§ READING PASSAGE:

========================================================================

# High Altitude fighter escort



## agentsmith (Mar 27, 2005)

A few pics of my He 100H-1a, the model is 1/72 scale and kit bashed from the Revell Ta 152 and Lindberg He 100 kits.

I chose to paint and mark my model as the machine flown by Walter Ungar while he was posted to JG 8 in 1944.

















































BTW, this is a ''what-if'', no such airplane was actually built.

Agentsmith


----------



## John P (Sep 1, 1999)

Innnnnteresting!


----------



## scotpens (Sep 6, 2003)

Neat! Nice weathering job.

I'm not exactly a maven when it comes to World War II aircraft. What are the differences between your phantom He 100H-1 and the production He 100, aside from the T-tail and extra air intake (which appears to be on the left side only -- would that be for a supercharger?)?


----------



## Roguepink (Sep 18, 2003)

Not only a great looking model, but the presentation is outstanding!:thumbsup:


----------



## John P (Sep 1, 1999)

scotpens said:


> Neat! Nice weathering job.
> 
> I'm not exactly a maven when it comes to World War II aircraft. What are the differences between your phantom He 100H-1 and the production He 100, aside from the T-tail and extra air intake (which appears to be on the left side only -- would that be for a supercharger?)?


He also put the extended long-span wings on it from a Focke-Wulf Ta-152H. Heinkels had a much prettier eliptical wing.


----------



## agentsmith (Mar 27, 2005)

Thanks for the comments guys!

Here is another pic...










Agentsmith


----------



## Parts Pit Mike (Jan 3, 2001)

Awesome.. as always!


----------



## roadrner (Jul 21, 1999)

Great build but fantastic pix. Love the B&W's. Looks like something you'd see in an old history book. :thumbsup::thumbsup: rr


----------



## agentsmith (Mar 27, 2005)

========================================================================

§ PROVIDED MATERIAL:
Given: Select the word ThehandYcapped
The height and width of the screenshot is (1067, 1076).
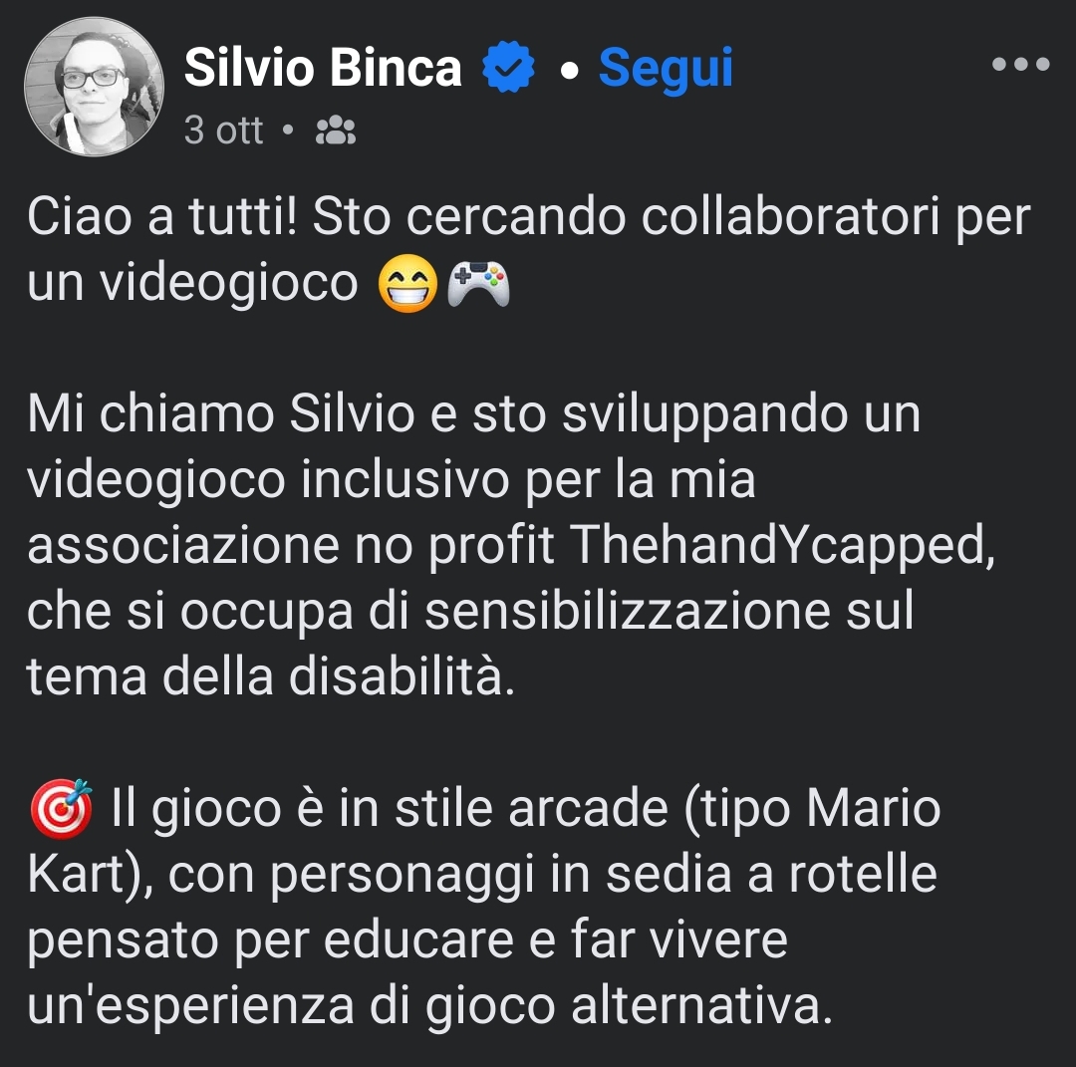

========================================================================

§ EXERCISE GOAL: Extend the forum thread on the He 100H-1a model from the point at which it stops. The listing is separate material and is unrelated to the forum thread.

§ THE RESPONSE:
Thanks Part Pit Mike and rr!

Here is another pic of the He 100H-1a...









Below is a sneek pic of one of several Fw 190s I am building...
























This model should be finished by this winter.

Agentsmith


----------



## Seaview (Feb 18, 2004)

You've done it again, AgentSmith; your Heinkel looks great (as always)! Nice touch with the mascott, BTW.
I look forward to your Jagdgeschwader of FW's in the coming months.


----------



## agentsmith (Mar 27, 2005)

Thanks for looking Seaview!

I just bought my first Iwata airbrush and will be painting my Fw 109s with it, I am looking forward to using it.

Agentsmith


----------



## machine shop to (Dec 10, 2005)

Very nice "What-if" presentation. I currently have enough pieces/parts of various models to pique my interest in trying that myself.

to(m)


----------



## agentsmith (Mar 27, 2005)

Thanks machine shop to,

What-ifs are a lot of fun to desgn and make, its nice to have something on your shelf that you know nobody else has!

Agentsmith


----------



## GKvfx (May 30, 2008)

The first B&W photo of the hangar is particularly convincing.....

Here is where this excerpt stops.